▶ Extracted material:
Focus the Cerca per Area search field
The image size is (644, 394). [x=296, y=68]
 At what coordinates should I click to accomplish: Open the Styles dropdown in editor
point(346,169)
--
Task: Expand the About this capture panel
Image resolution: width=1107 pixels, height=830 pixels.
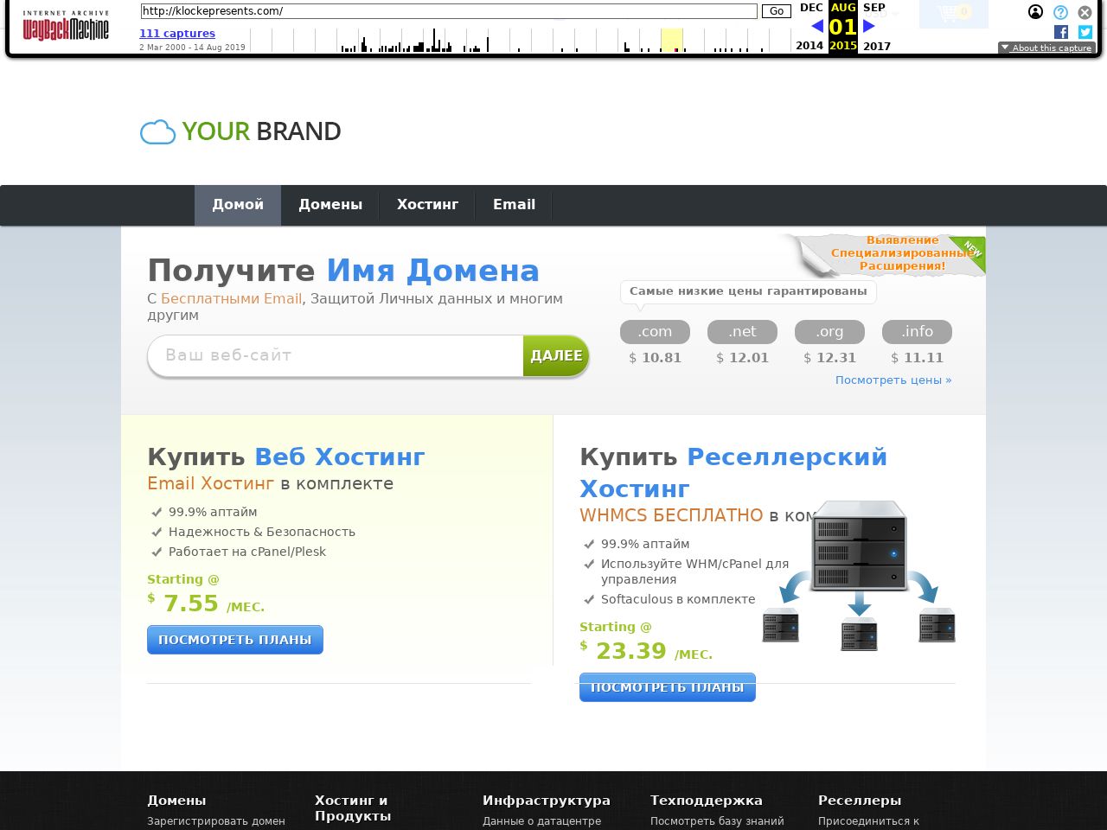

▶ Work to be completed: Recast the entries from the line with "Focus the Cerca per Area search field" up to and including the line with "point(346,169)" as a Markdown table with the columns No. and Line. Number each row and leave out any blank lines.

▶ Reply to the exercise:
| No. | Line |
|---|---|
| 1 | Focus the Cerca per Area search field |
| 2 | The image size is (644, 394). [x=296, y=68] |
| 3 |  At what coordinates should I click to accomplish: Open the Styles dropdown in editor |
| 4 | point(346,169) |